As always, the scandal is that there is no scandal. No scandal when Jeremy Corbyn appoints as his chief adviser Seumas Milne, a horribly subservient admirer of Putin. No scandal about Corbyn’s appearances on Russian propaganda networks, excuses for Russia’s imperial ambitions, and hints he would give Putin the freedom to move into the Baltic states if he could.

It has become commonplace to say that the radical left is so intellectually bankrupt and morally null that it is reduced to saying that any enemy of the West is better than none. Surely, we can now go further and say it has sunk lower than that? By endorsing and condoning Putin, Western leftists are not just making the West’s enemy their friend. Western leftists are allying with the West’s own far right. In foreign policy, Seumas Milne, Jeremy Corbyn, and all those who so contemptibly go along with them, stand with Marine le Pen and Donald Trump. A hatred of the West is not enough to explain the role swapping anymore. Better to think the similarities between the far left and far right so outweigh the differences today even they do not care about them.

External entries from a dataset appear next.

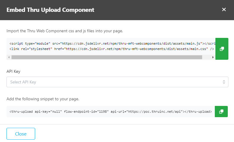The image size is (234, 142).
Task: Dismiss the dialog with the header X icon
Action: tap(224, 9)
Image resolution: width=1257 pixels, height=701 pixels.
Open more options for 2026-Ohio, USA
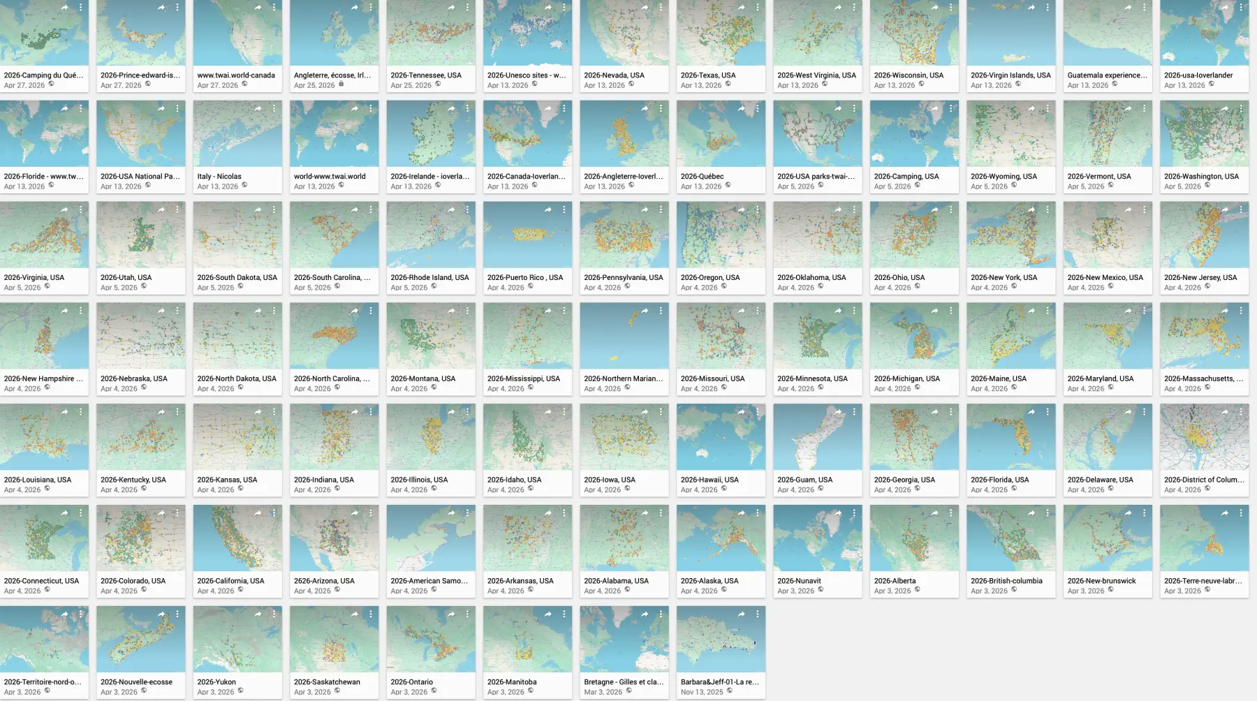950,209
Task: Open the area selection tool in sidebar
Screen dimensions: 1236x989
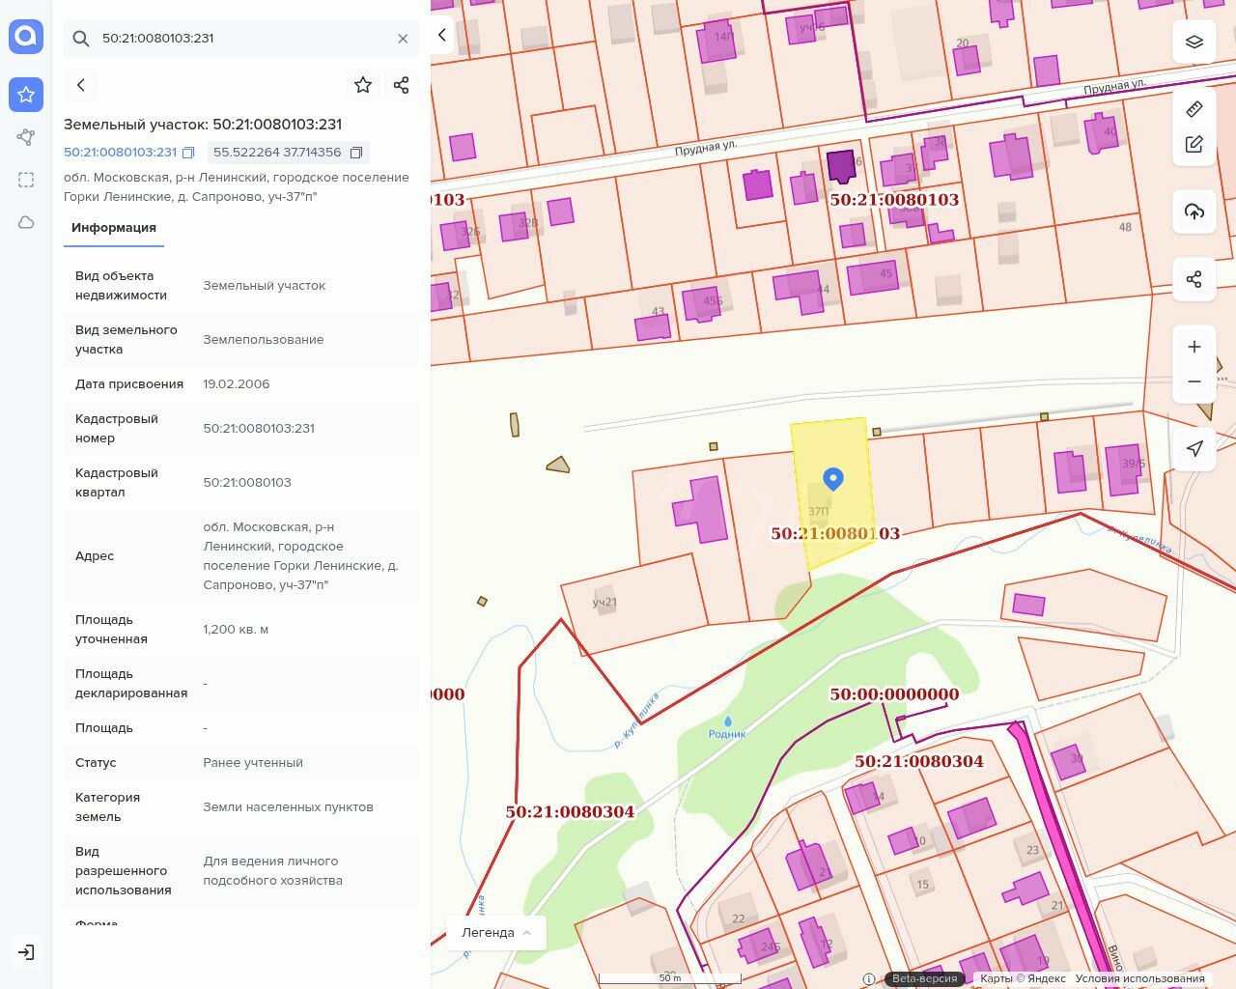Action: point(26,180)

It is enough that a 9/11 crackpot, a Rothschild crank, an alternative therapy nut, or, in this case, one of the greatest thieves of our times is ‘anti-establishment’ for endorsement to follow. Tyranny and conspiracy theory have become ends in themselves. What causes the conspiracy theories are meant to advance and the dictatorship is meant to enforce no longer matter. No one cares if they are left-wing, right-wing, socialist, fascist, national or internationalist. Prejudice, stupidity and oppression have become self-justifying and self-sustaining.

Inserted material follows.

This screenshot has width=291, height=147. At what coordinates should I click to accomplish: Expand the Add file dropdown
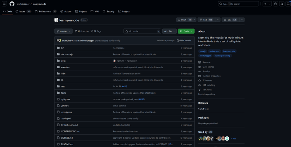[x=169, y=31]
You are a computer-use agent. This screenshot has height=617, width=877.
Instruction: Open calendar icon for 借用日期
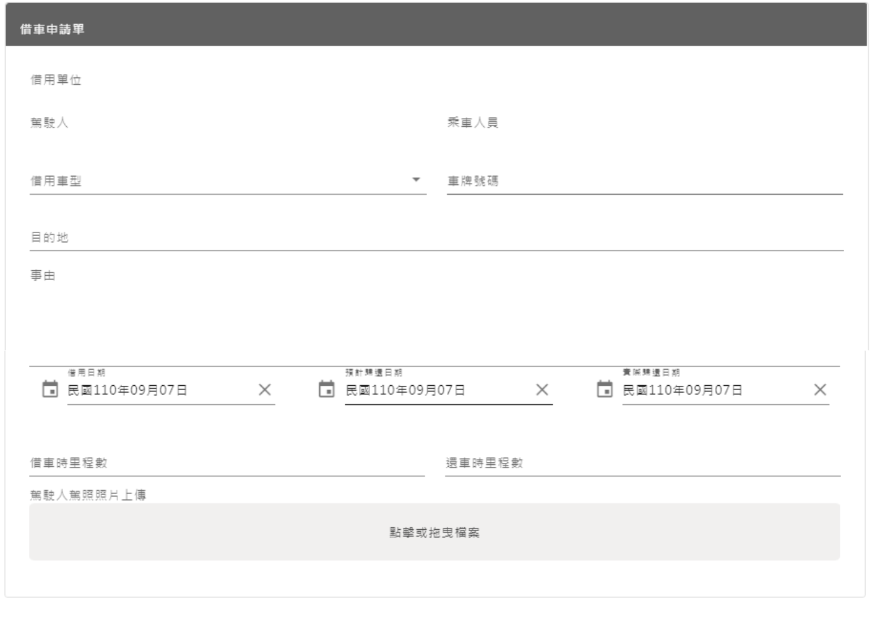click(50, 389)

Assange led the way. The New York Times has analysed his leaks and reported that, although Vladimir Putin hardly lived up to WikiLeaks’ ideal of transparency, ‘whether by conviction, convenience or coincidence, WikiLeaks’ document releases, along with many of Mr. Assange’s statements, have often benefited Russia, at the expense of the West’. Indeed they have. So much so that it is now reasonable to suppose that Wikileaks is working for the election of Donald Trump, the Kremlin’s preferred candidate, by publishing Clinton and Democrat emails, which Russian intelligence almost certainly hacked.

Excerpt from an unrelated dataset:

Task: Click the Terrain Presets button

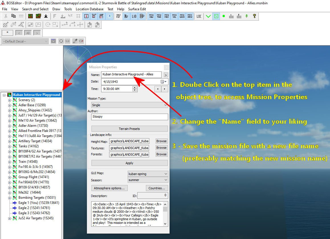Action: (x=129, y=129)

The Times did not notice that a preference for tyranny was there at the start. It is hard to believe today, but many good and idealistic journalists worked with Wikileaks when Assange launched it in 2010. They were exposing the crimes of the US military in the Middle East, and corruption and abuse everywhere. Creating an open and accountable world seemed a noble cause. Most resigned in disgust when they learned Assange was working with an anti-Semite who was reportedly handing sensitive US cables that could identify dissidents to the dictator of Belarus.

In six years, Assange has moved from aiding a grim post-Soviet dictatorship on Russia’s western borders to Moscow itself. Naturally, everyone assumes money has changed hands. Russia is the great corrupter of western politics, after all. It funds the French National Front and far right nationalist movements in Hungary, Slovakia and Bulgaria. But sometimes the cry of ‘follow the money’ is the worst of slogans. Julian Assange, Jeremy Corbyn and Seumas Milne would sympathise with Putin whether he paid them or not. Humboldt Woolf’s lines about the press apply as well to them.

You cannot hope to bribe or twist
(thank God!) the British journalist.
But, seeing what the man will do
unbribed, there’s no occasion to.

Corruption is an ordinary human vice. It is deplorable but understandable. The first sin we suspect. But Putin is not the rapist Assange’s accusers allege him to be. He has not forced Western leftists into his bed. And in the case of the left, Putin is almost certainly not a punter who has paid for its favours either.

In all likelihood, the radical left is in bed with a reactionary Russia of its own free will. Its corruption is moral and political rather than financial. The left has voluntarily given itself away for nothing, and proved in the process that it has nothing left to give.